Due to the pandemic, have they been extra intense this year do you think because they’ve been so limited with what they can do so are focusing on your baby?

I’d try to start organising things for next year to gradually reduce the amount you see them so even if they do carry on the same way, you don’t have to put up with it we often.

Hope you are able to have a good Christmas without their comments.

lockdownalli · 06/12/2020 11:25

YANBU

I would start seeing them less. DH can see them as often as he likes but you are terribly busy aren't you?

lampshade50 · 06/12/2020 11:28

@FestiveChristmasLights they are just super excited and I do understand. Maybe if my husband gently mentions it in a funny way, they will realise it. I think we are spending Christmas with my side yay. So there won't be any comments and if my fam did start doing that I would take them aside and make them realise how it comes across and it's not nice for my husband.

OP posts:
Nottherealslimshady · 06/12/2020 11:28

I'm the same as you with my nieces, I'd never think to compare them to anyone other than their own siblings or parents. But I am very prepared for all of DHs family to be comparing my child to their cousin, especially if ours is a boy (wont know till birth).
Definitely just casually drop in the comparison to yourself, you just need to keep casually maintaining that fact that he is, in fact, your child. Like with the "oh grandad can teach him to play the guitar" I'd have replied (if I had a musical bone in my body) "or I can" and laughed. But I am pretty blunt Grin

lampshade50 · 06/12/2020 11:29

@lockdownalli hahaha love that.. I am super busy already back at work so yeah.. but they get funny if I don't take my baby round on the couple of days I have off to myself. It's not nice.

OP posts:
Eviebeans · 06/12/2020 11:29

Do you think that if you liked them more it would bother you less...

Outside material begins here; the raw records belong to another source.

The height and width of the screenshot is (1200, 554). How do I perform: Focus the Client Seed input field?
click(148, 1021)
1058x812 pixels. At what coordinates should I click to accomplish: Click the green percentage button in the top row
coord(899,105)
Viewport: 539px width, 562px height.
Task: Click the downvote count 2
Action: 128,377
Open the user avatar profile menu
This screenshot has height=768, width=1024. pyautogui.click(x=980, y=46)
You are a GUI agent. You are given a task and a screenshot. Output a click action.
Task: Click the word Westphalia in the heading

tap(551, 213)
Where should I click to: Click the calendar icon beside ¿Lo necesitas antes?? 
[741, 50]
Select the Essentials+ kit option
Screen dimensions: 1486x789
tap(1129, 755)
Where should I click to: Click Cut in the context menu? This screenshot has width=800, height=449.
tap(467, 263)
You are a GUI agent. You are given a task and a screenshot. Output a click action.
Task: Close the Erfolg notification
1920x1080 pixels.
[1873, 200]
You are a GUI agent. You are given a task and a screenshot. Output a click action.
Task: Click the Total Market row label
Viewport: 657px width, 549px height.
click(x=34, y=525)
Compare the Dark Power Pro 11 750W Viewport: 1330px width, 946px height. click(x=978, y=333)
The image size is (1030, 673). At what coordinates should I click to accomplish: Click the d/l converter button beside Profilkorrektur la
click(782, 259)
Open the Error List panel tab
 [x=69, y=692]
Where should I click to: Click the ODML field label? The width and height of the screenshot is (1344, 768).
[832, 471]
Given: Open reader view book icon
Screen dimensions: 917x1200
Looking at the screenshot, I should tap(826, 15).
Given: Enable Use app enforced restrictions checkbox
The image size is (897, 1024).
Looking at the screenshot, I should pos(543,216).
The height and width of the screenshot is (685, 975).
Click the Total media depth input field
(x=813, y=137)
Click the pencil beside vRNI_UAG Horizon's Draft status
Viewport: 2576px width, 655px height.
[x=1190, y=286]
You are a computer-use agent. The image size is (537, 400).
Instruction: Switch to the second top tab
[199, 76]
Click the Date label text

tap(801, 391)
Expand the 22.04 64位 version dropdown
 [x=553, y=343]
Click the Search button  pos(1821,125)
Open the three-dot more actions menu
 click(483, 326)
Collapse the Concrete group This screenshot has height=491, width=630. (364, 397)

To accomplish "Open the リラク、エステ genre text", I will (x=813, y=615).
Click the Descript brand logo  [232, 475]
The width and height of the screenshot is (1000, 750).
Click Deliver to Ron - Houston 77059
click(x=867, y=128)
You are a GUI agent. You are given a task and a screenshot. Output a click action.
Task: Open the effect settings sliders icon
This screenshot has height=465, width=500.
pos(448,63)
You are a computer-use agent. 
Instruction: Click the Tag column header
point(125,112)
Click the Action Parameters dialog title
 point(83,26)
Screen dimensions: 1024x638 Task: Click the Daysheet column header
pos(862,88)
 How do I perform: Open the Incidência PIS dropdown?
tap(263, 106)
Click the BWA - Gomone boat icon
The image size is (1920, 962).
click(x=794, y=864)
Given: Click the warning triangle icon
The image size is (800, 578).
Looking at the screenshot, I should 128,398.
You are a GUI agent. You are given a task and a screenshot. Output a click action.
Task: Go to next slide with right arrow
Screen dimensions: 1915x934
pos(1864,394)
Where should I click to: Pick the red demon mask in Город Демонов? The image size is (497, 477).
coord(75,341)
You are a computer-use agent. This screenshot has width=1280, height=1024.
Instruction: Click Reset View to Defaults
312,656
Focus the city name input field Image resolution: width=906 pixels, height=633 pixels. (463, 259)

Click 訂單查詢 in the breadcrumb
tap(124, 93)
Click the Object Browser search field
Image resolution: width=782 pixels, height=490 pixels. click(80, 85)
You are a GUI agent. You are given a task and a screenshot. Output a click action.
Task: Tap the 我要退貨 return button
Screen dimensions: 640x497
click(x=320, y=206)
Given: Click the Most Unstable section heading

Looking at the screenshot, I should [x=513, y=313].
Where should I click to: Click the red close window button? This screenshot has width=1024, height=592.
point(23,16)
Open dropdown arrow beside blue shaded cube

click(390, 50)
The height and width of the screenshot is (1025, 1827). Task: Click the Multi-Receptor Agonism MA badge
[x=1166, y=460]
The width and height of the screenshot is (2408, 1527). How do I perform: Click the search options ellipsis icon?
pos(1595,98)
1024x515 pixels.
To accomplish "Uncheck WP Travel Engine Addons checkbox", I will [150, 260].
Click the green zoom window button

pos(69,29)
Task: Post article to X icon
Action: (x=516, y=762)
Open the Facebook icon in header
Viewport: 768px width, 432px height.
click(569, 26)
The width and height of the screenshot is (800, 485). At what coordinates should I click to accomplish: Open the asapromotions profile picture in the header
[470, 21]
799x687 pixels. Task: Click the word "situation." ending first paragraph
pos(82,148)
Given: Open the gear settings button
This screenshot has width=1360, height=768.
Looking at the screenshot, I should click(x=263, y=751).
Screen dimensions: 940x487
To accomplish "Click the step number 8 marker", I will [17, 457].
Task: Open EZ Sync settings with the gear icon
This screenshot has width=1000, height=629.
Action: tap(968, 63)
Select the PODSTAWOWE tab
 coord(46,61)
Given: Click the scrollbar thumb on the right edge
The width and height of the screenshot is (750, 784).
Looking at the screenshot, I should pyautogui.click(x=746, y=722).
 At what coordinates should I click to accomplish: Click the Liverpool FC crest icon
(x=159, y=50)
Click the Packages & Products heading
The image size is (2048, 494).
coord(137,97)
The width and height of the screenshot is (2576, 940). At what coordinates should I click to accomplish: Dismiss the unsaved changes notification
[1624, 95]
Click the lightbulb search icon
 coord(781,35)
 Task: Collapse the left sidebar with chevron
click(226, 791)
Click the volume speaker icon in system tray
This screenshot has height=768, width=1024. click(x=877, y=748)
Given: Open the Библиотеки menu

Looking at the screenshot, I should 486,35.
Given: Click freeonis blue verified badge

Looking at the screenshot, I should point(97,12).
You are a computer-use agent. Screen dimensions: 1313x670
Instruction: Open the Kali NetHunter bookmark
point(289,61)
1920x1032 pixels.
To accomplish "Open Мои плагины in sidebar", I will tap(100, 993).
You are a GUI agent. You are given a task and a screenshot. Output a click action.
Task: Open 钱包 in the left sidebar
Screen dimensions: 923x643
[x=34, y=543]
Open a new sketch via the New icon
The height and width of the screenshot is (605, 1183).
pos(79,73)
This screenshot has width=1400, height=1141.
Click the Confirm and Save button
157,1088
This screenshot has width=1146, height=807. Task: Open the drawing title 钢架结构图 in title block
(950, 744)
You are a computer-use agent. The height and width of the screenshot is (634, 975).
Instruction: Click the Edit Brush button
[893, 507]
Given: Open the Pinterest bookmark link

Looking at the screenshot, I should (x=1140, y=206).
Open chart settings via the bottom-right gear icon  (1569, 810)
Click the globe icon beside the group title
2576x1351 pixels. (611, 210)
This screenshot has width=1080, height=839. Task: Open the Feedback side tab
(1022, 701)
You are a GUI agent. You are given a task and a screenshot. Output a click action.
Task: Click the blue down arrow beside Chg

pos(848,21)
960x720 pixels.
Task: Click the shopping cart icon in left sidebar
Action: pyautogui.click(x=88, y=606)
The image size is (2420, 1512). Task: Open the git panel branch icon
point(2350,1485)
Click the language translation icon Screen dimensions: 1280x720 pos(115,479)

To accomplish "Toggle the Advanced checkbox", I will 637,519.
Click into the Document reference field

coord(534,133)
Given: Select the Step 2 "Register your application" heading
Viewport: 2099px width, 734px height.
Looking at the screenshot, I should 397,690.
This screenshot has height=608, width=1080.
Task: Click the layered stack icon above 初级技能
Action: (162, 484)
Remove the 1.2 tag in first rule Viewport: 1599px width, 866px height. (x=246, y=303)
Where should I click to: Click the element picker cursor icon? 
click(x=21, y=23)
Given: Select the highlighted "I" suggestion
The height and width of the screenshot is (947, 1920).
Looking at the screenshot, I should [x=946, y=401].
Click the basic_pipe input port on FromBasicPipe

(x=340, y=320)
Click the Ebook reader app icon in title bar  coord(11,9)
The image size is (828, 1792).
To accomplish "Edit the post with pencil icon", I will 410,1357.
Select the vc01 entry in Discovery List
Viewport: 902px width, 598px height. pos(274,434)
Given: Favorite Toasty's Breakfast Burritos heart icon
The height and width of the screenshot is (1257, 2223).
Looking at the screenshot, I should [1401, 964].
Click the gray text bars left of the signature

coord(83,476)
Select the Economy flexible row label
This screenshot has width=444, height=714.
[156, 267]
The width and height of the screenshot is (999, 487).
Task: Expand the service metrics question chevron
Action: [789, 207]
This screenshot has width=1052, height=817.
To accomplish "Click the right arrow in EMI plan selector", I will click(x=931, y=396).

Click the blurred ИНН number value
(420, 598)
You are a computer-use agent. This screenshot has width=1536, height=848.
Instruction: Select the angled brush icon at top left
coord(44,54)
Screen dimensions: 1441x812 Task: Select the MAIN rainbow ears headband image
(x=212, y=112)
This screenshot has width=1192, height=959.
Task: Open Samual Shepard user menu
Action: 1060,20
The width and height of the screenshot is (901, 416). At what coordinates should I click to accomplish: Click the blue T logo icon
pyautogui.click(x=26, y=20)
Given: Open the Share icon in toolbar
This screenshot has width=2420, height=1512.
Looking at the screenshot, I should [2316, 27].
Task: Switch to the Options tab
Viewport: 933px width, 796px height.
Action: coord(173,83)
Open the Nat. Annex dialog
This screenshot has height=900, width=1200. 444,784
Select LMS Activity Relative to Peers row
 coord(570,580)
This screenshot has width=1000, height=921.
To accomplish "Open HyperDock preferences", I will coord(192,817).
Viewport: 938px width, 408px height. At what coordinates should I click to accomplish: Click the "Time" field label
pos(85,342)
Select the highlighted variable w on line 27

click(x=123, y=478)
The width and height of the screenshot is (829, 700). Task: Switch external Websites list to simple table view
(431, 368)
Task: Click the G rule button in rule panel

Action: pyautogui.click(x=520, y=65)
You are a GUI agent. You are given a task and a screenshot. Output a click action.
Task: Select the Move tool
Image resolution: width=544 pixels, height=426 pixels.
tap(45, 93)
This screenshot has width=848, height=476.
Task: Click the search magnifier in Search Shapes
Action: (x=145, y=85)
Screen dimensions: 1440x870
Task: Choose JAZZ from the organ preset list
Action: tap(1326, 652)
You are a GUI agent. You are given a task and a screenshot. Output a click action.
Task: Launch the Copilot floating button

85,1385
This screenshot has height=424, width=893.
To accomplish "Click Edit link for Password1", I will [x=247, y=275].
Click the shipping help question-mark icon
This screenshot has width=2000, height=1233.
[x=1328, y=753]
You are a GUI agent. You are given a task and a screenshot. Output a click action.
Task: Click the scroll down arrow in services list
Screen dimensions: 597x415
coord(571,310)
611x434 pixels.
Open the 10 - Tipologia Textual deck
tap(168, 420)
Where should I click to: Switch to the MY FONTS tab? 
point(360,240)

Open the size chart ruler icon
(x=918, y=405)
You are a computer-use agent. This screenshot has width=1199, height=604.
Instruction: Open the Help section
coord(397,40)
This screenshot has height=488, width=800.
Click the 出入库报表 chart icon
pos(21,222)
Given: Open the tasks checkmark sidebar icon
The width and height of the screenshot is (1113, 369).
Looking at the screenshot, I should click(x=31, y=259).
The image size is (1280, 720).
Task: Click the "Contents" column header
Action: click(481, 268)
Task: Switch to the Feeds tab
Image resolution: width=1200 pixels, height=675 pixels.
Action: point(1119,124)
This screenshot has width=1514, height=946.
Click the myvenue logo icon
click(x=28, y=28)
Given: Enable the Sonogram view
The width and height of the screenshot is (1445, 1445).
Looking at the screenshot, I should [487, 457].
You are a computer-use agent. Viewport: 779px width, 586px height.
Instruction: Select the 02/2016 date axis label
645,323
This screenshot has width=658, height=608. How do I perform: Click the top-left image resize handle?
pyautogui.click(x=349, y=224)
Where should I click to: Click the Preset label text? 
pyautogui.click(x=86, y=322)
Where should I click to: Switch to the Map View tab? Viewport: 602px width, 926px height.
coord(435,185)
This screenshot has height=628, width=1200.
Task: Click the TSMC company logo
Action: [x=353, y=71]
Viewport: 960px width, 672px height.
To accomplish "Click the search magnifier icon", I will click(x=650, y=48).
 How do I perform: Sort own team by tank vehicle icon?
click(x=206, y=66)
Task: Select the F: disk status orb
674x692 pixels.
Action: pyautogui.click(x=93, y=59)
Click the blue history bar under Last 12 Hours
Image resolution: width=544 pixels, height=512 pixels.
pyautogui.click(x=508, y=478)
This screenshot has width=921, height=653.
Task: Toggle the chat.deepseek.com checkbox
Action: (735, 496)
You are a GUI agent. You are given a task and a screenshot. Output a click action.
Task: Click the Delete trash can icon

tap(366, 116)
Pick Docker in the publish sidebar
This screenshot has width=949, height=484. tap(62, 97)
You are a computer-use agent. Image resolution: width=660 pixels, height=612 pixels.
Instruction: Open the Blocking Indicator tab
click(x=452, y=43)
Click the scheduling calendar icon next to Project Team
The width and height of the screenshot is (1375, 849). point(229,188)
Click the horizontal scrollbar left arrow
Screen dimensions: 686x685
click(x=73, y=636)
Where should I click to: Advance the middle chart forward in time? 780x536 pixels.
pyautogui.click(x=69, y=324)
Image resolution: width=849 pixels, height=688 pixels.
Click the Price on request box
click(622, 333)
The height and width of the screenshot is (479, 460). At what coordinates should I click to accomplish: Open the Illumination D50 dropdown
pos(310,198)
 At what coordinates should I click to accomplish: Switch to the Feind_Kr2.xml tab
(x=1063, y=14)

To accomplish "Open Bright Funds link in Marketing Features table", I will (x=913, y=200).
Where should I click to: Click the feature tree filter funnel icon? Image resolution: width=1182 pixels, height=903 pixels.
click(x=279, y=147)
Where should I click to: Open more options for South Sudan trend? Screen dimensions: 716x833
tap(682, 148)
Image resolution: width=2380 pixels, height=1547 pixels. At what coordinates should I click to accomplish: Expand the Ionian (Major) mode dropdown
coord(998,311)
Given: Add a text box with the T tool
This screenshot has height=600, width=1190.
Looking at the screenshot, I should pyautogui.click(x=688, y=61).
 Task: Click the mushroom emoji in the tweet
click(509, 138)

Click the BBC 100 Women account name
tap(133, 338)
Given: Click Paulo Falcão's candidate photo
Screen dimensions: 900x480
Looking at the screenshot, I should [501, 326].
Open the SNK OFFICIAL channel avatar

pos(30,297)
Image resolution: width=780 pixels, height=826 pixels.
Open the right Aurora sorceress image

lampshade50 · 06/12/2020 11:31

@Eviebeans it's hard to say but I actually like my brother in law and sister in law. I think it would still eventually grind on me to be honest but it's hard to say.

OP posts:
lockdownalli · 06/12/2020 11:32

but they get funny if I don't take my baby round on the couple of days I have off to myself. It's not nice.

Well that's fine. They can get as funny as they like surely? Let DH deal with it. Is he running round there with the baby on all of his days off? Or does he have important MAN things to do ?

I can't believe you are spending your precious days off with people you don't like. New Years Resolution for you OP - Big Girls Pants Xmas Grin

missyB1 · 06/12/2020 11:32

OP don’t start seeing them less as pp suggested! That’s a sure fire way to cause issues in the family. Just mention your own families attributes now and again or just change the subject. I know it’s irritating my in laws do the same, I’ve learned to let it go over my head now, I zone out or butt in and change the subject.

Redlocks28 · 06/12/2020 11:34

This would drive me absolutely bonkers. In fact, I would go so far to say that I would have probably exploded long ago privately to DH about it, who would have agreed it was ridiculous, agreed it would be really annoying if my family did that to him and agreed he was really glad that they didn’t.

He then would have said something to them jokingly, every time they said it, ‘ha ha-I think the curly hair has probably come from his mum, don’t you?!’. ‘I think if anyone’s going to teach him to play the euphonium, it’ll be his mummy!’ Hopefully it would pretty soon stop.

What does your DH say every time they say something?